Commenting on how improved equipment has accelerated progress, Gene Myers, director of informatics research at Celera Genomics, said, "the advent of the Perkin-Elmer ABI Prism 3700 capillary gel sequencing machines made massively scaled-up shotgun assembly feasible. False reads went down and the lane-tracking problem went away." He added, "Analysis, not assembly, is the big crunch today."

Frank McCormick, director of the University of California San Francisco Cancer Center, noted how far science has come during the pregenome era in codifying pathways such as Ras, Rb, and p53, and identifying mutations that result in gain and loss of gene function. "Twenty years of pregenomics biology have given us the pathways and the potential targets," he said.

The next wave of research will be to compile complex patterns of cancer genomes, with their deranged regulation, copy number, and transcription rate. "At this point we can only see it in a simplistic, reductionist way, but bioinformatics will fill it in and amplify it," McCormick predicted.

Adam Arkin, of the Lawrence Berkeley Laboratory, said biological systems now being revealed require a synergistic approach. "We have full knowledge of the parts list and the individual instructions, but it's so large and complex that we can't holistically grasp it all," he said.

John Weinstein, senior investigator in the Laboratory of Molecular Pharmacology at the US National Cancer Institute, stressed that the current revolution in drug discovery hinges as much on a change in viewpoint as on technology. Traditional one-gene-at-a-time academic research tends to be "hypothesis-bound rather than data-driven," as biological discovery must become in the future, he asserted.

Considering the current rate of expansion of biological information, Thure Etzold, vice-president of bioinformatics research at Lion Bioscience in Heidelberg, compared the era to the Big Bang, with information hurtling outward from a central event and each database representing a galaxy of information.

Chris Overton, director of the Center for Bioinformatics at the University of Pennsylvania, commented, "We're only at the dot-matrix stage of database integration today, and already there are problems." In the future, scientists will be faced with the need for incorporating phenotype and patient information in working datasets, posing acute challenges to existing methods of information handling.

_Data for analysis_.
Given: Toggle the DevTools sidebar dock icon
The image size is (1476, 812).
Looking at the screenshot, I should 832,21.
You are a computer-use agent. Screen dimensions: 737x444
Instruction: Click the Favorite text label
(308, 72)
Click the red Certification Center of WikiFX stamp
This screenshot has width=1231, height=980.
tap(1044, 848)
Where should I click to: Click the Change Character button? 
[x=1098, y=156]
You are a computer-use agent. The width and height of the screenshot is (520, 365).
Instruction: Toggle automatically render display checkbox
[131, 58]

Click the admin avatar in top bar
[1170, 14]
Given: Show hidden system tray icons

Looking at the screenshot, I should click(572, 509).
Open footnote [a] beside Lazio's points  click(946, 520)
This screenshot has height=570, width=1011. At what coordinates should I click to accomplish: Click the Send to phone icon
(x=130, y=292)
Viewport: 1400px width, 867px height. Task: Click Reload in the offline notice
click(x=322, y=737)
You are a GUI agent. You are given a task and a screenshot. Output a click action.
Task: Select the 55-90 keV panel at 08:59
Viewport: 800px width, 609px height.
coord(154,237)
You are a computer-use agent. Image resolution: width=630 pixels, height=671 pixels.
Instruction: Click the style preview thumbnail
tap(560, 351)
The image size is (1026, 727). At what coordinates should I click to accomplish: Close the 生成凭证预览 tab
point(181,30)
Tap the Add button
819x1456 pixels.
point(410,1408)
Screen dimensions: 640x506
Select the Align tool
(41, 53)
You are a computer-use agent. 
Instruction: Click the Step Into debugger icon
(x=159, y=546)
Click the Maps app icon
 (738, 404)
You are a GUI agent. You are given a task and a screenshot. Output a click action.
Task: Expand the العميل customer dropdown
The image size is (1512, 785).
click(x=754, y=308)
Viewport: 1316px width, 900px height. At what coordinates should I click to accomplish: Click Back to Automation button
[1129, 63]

_Brief A_.
Answer these about the bioinformatics passage:
(i) Which sequencing machines does Gene Myers say made massively scaled-up shotgun assembly feasible?
(ii) Which three pathways does Frank McCormick mention?
(iii) To what event did Thure Etzold compare the current era?
_Brief B_. Name every person who appears in the bioinformatics passage.

_Task solution A_.
(i) The Perkin-Elmer ABI Prism 3700 capillary gel sequencing machines.
(ii) Ras, Rb, and p53.
(iii) The Big Bang.

_Task solution B_. Gene Myers, Frank McCormick, Adam Arkin, John Weinstein, Thure Etzold, Chris Overton